▶ [EXERCISE AIM]:
Count the lines of the records below that hold the word "computer", and give only the number.

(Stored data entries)
####
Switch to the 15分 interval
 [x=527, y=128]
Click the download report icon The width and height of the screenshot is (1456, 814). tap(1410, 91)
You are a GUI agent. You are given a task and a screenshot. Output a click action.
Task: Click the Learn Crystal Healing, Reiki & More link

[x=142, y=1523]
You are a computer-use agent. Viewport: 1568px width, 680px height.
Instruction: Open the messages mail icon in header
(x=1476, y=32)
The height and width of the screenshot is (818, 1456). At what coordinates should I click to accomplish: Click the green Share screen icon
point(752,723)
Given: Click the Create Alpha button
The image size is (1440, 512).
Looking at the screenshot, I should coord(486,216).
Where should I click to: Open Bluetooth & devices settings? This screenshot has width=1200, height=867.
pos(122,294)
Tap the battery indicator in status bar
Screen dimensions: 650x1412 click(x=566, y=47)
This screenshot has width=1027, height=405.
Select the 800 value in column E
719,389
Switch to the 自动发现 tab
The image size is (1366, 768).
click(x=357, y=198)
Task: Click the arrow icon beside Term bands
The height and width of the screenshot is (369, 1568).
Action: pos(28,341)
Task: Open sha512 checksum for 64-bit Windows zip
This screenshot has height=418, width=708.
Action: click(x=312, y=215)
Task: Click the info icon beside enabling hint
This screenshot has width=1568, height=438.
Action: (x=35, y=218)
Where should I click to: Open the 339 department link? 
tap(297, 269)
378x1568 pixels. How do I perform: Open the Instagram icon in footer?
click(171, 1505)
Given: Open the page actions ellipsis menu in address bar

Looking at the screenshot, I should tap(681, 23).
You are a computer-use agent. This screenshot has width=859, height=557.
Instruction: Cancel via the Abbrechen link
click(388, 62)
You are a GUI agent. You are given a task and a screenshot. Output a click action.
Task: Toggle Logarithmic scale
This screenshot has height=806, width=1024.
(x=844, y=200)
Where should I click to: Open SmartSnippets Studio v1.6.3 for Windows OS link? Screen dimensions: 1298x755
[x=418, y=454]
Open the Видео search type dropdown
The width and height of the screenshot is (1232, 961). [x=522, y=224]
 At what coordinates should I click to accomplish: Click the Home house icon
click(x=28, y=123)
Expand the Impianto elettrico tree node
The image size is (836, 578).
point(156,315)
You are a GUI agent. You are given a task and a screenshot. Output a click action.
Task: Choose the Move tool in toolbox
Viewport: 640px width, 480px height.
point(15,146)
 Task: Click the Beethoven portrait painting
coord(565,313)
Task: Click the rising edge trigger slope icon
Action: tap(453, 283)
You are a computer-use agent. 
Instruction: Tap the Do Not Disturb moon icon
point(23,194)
####
▶ [OUTPUT OF THE TASK]:
3